- [EXERCISE INSTRUCTIONS] Rescale the coordinates in the answers for the lines starting with the one that contains "Where should I" and going on through the end of the items: repeat each of those lines, requests included, with every coordinate multiplied by 0.35 and rounded to a whole number, halves rounded up. Leave out the pictures.
[Start of RECORDS SUPPLIED]
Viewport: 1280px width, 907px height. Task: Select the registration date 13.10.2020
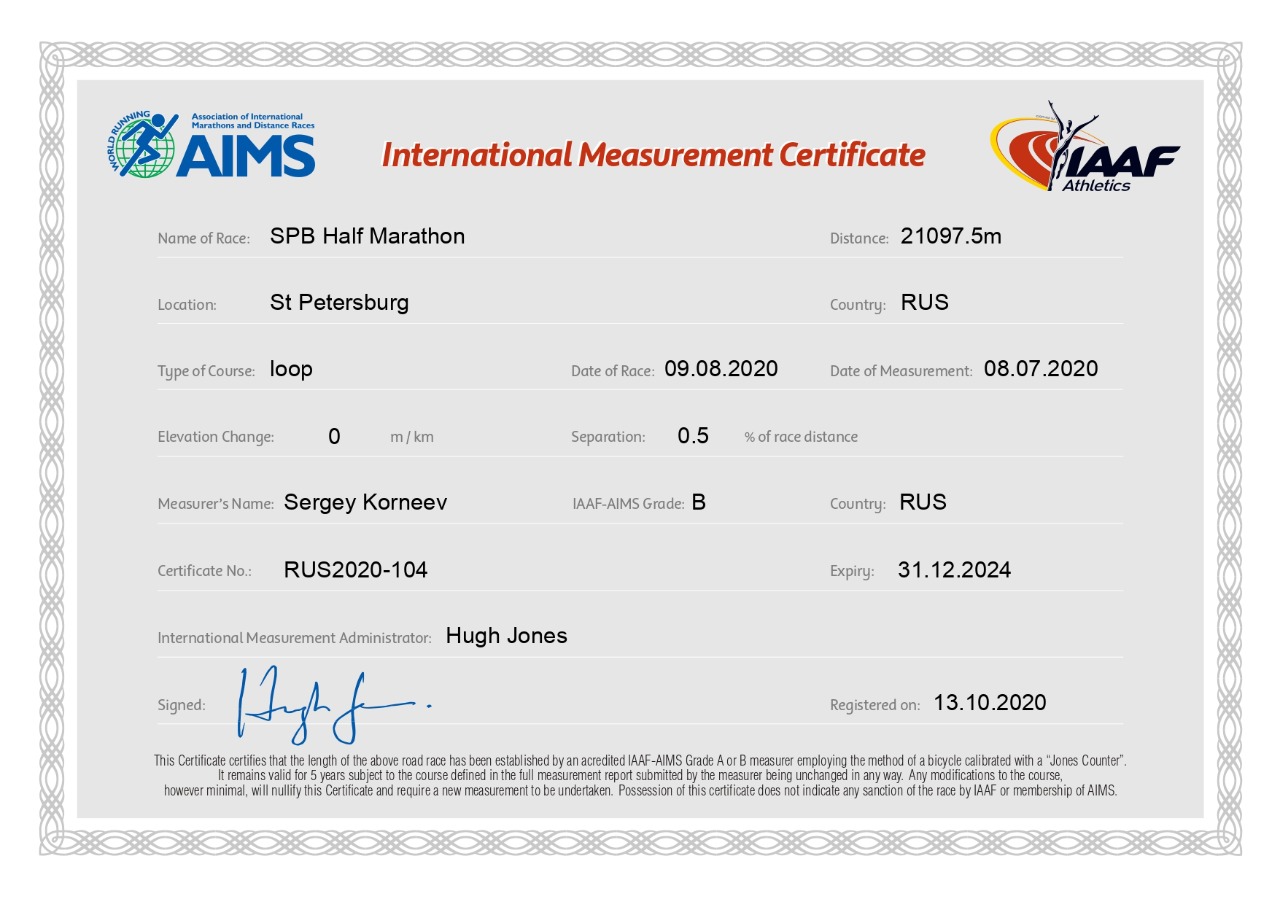pos(989,703)
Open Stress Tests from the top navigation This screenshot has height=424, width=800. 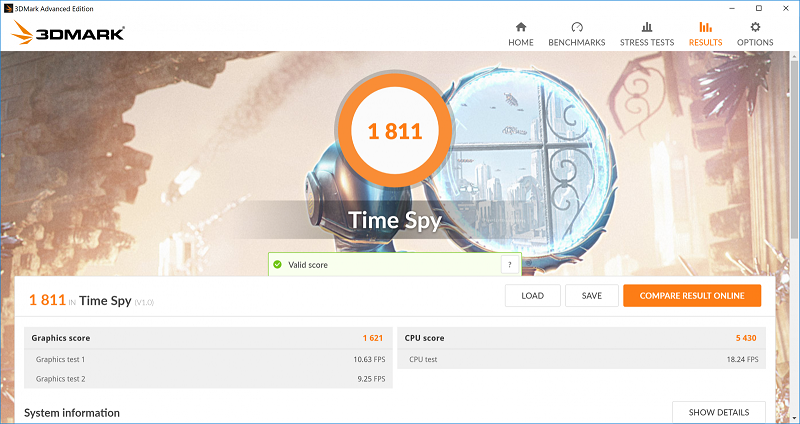647,33
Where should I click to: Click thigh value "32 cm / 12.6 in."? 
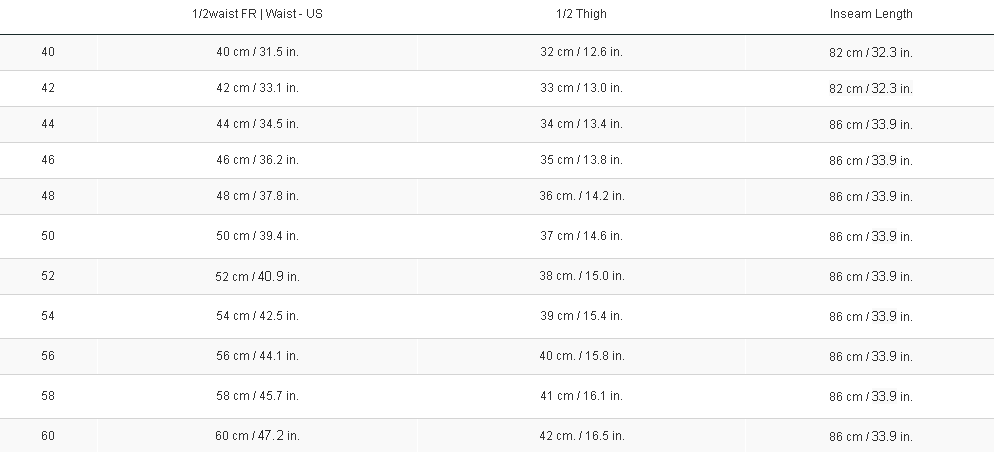(581, 52)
[End of RECORDS SUPPLIED]
- [REPLY]
Where should I click to: Click thigh value "32 cm / 12.6 in."? 
(203, 18)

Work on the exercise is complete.